Khalighi et al. [74] used three categories of subjects records from the ISRUC-Sleep repository and extracted both temporal and spectral features extracted from the obtained input channel and applied SSM4S classification method, achieved overall classification accuracy with consideration of ISRUC-Sleep Subgroup-I, Subgroup-II, and Subgroup-III as 94.10, 92.40%, and 95.39%, respectively.

Sousa et al. [53] proposed a two-step classifier based on EEG signal, obtained an SVM classifier for distinguishing epochs suspected misclassification, and obtained both times, and frequency domain features and classified features that were forwarded into SVM classifier and reported classification accuracy as 86.75%.

Khalighi et al. [75] designed subject-independent improved automated sleep stage classification with application wake-sleep classification and classified through the SVM classifier and achieved 81.74% overall classification accuracy.

Tzimourta et al. [76] proposed a methodology for human sleep stage classification by considering brain EEG signals and extracted energy features, forwarded into random forest classifier, results with subject to classification accuracy reached 75.29%.

Najdi et al. [77] proposed a sleep study based on the two-layer stacked sparse auto-encoder and obtained frequency, time–frequency, time-domain features were extracted from EEG signals. The resulted classification accuracy was reported as 82.2%.

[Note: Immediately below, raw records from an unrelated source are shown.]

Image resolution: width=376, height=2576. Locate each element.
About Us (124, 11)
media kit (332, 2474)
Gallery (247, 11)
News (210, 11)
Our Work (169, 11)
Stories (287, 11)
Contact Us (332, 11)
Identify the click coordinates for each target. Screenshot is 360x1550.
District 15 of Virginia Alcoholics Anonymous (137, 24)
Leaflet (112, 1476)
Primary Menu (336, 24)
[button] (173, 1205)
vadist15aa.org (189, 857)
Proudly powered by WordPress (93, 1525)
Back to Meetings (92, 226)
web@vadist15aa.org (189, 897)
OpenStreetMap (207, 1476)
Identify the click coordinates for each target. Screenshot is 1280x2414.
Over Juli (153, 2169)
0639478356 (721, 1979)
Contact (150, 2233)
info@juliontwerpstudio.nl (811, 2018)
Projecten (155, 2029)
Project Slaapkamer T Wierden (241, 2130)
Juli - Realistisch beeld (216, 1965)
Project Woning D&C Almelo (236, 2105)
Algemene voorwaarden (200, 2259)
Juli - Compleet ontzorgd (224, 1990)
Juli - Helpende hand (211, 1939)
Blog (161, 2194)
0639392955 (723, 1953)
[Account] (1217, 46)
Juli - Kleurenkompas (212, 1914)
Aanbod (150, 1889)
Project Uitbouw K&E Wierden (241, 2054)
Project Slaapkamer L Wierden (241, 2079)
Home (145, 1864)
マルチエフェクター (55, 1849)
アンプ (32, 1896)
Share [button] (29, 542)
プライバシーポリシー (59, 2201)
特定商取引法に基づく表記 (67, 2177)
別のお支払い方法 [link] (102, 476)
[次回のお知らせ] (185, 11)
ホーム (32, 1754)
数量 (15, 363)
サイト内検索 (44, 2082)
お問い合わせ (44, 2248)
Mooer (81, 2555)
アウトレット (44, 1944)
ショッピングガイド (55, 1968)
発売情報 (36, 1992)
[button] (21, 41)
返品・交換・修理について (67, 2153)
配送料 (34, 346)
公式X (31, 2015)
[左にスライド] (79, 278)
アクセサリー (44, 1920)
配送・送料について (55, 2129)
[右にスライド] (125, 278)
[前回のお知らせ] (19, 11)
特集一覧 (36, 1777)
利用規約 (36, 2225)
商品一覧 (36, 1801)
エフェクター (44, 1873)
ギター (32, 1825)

Finally, Kalbkhani [78] introduced Stockwell transform for signal decomposition and the decomposed features processed through SVM and KNN classifier. The average accuracy reported for SVM is 82.33% and for KNN as 81.00.

Conclusion

In this research work, we proposed an automated sleep staging system based on single-channel EEG signals using machine learning techniques. For a better analysis of the sleep characteristics, we used 10th order Butterworth bandpass filter for eliminating the contaminated signal compositions. One of the most important things of the proposed research work is obtaining the feature screening techniques for identifying the suitable features from the pool of extracted features, which alternatively helps to discriminate the changes in sleep characteristics. The main effectiveness of the proposed method was obtained by four different machine learning classifiers for classifying the sleep stages. It has been noticed from the results that the imbalance sleep stages epochs may create negative impacts on the sleep staging accuracy. In our future directions of research work, we will address the class imbalance issue. Besides we will also include more EEG data to evaluate the performance of the proposed method. We will also apply the deep learning techniques for proper discriminating features without using hand-engineered features. The performance of the proposed automated sleep staging system provides better sleep staging accuracy in comparison to the existing similar methods, which ultimately helpful for the sleep experts during analysis and classification of the sleep patterns.